The Islamic State group claimed responsibility for the car bombing, saying on its Al-Bayan radio station that "soldiers of the caliphate" had carried it out. A statement issued by their affiliate in Egypt and circulated by supporters online said it was to avenge the execution of six convicted militants in May.
The men were sentenced by a military court in proceedings heavily criticized by human rights organizations, some of whom pointed out that three of the defendants were already in detention when they allegedly carried out attacks.
A similar claim of responsibility emerged last month following a bombing outside the Italian Consulate in Cairo.
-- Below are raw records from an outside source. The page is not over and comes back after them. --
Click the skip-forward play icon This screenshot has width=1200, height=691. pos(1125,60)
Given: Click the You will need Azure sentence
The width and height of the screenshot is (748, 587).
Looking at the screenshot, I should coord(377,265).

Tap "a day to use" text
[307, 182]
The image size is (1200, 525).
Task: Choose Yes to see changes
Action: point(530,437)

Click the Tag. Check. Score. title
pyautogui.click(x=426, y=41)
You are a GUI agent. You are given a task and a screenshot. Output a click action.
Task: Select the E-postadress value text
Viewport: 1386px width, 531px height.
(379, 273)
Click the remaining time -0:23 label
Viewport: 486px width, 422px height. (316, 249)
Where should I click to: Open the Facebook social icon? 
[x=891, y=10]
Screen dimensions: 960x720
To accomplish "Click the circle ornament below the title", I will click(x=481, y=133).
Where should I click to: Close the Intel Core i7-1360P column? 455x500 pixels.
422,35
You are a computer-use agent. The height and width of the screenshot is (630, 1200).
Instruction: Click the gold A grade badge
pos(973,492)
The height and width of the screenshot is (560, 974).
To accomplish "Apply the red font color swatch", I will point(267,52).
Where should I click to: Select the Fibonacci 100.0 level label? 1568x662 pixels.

Egypt has seen a surge of assaults on security forces since the 2013 military overthrow of Islamist president Mohammed Morsi. Previous large-scale attacks have been claimed by an Islamic State affiliate based in the northern Sinai Peninsula.
Inside his ruined clinic next door to the security building, plastic surgeon Gawad Mahmoud lamented Egypt's troubles since the military ousted Morsi, the country's first freely elected president, amid massive protests against his divisive yearlong rule.
"We were here painting the office, and then it went off. It was like an earthquake, it blew the doors off and smashed all the windows in," he said. "We are not living in a normal state here."
Access to the area was highly restricted, even in the minutes following the blast, with dozens of policemen, plainclothes and uniformed, discouraging any approach. At the site, press credentials of the few foreign journalists who managed to arrive were checked repeatedly by authorities.
Egypt has been wracked by a wave of attacks since President Abdel Fattah al-Sissi overthrew Morsi and launched a heavy crackdown against his supporters and dissent in general.
Last weekend, he decreed a new anti-terrorism law presented amid a wave of violence and killings this summer. The far-reaching new law sets a sweeping definition for who can face a harsh set of punishments. Journalists can be fined for reporting that contradicts Defense Ministry statements.
Egypt has lacked a legislature for three years, and since being elected a little over a year ago, Sissi has single-handedly passed dozens of laws.
The Cabinet approved the draft anti-terrorism law last month, two days after a car bomb in an upscale Cairo neighborhood killed the country's prosecutor general, Hisham Barakat.
On the day it was approved by ministers, Islamic militants launched a multi-pronged attack attempting to seize a northern Sinai town, hitting the military with suicide attacks and battling soldiers for hours.
The violence has largely been confined to the restive northern part of the Sinai Peninsula, but Cairo and other parts of the mainland have been rocked by explosions, mostly small-scale, targeting police.
A huge truck bomb in January 2014 targeting Cairo's security headquarters killed four people and damaged a nearby museum dedicated to Islamic arts and history.
A month earlier, a car bomb tore through a security headquarters in the Nile Delta city of Mansoura, killing 16 people, nearly all policemen. Ansar Beit al-Maqdis, as the Sinai outfit was known before it pledged allegiance to the IS group last year, claimed responsibility.